Happy BirthdayBut clearly, Paul is not speaking of wishing someone a happy birthday. In celebrating my birthday today, I trust that my family had these aims:

  • I’m not being venerated. Their purpose isn’t sacred. Their actions are not sacramental. Some people argue that we can’t separate life into the sacred and the secular, but some things we do are merely perfunctory, like getting dressed, brushing our teeth, checking the mail, etc. A birthday serves no spiritual purpose.
  • Recognizing and celebrating the encouragement that someone’s life brings you is scriptural. Over and over we are told to encourage one another, to build one another up. A sincere expression of thanks and appreciation — personal, not what the greeting card writer came up with — should really be an everyday occurrence, not a yearly thing; but we we do need prompting to do this.
  • We are reminded of the passing of time. Our lives are “but a breath;” we are “here today and gone tomorrow.” We live sometimes in the “myth of continuity;” believing that things will always be as they are, but in fact, age will eventually catch up with us, it will happen quickly or when we are not looking. It’s good to be reminded of the fragility of life. That may seem to make a birthday bittersweet, but as you get older, it really is.
  • It’s not wrong to buy people things. We are to be good stewards of the resources that God gave us. Going to a dollar store to buy something that will be  broken a week later is not wise stewardship. (Perhaps the earth’s resources should never have been used to manufacture the item in the first place.) But there are things people both need and desire, and having an excuse at least provides a context to nudge someone to acquire something that might be beneficial to their hobbies and interests, but that they might hesitate to purchase for themselves.
  • Children need to identify and celebrate friendships. If you can do a birthday party without excluding anyone, and at the same time not incurring great expense, it’s nice for kids to gather their friends around them. You can also do a party where instead of gifts, people make a contribution to a charity of the child’s choice. (Try Compassion International, Partners International, Christian Blind Mission, etc.)

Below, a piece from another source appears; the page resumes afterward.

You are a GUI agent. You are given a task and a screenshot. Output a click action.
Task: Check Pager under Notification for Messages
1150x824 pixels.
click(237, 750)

Some of the same people also do not believe in celebrating Christmas or Easter. While this needs to be the subject of a different discussion, my short answer would be that our family does not celebrate Christmas or Easter, we recognize and stand in awe of incarnation and atonement.

I don’t like birthdays. The thought of another year passing scares me, but only because I realize that there are things I have wanted to accomplish that have not happened, and in fact may not happen. But I don’t want to over-spiritualize this and make it seem that I am being pious or devout by asking my family to skip this year’s birthday observance. We should never let tastes and preferences appear to be deeply spiritual principles.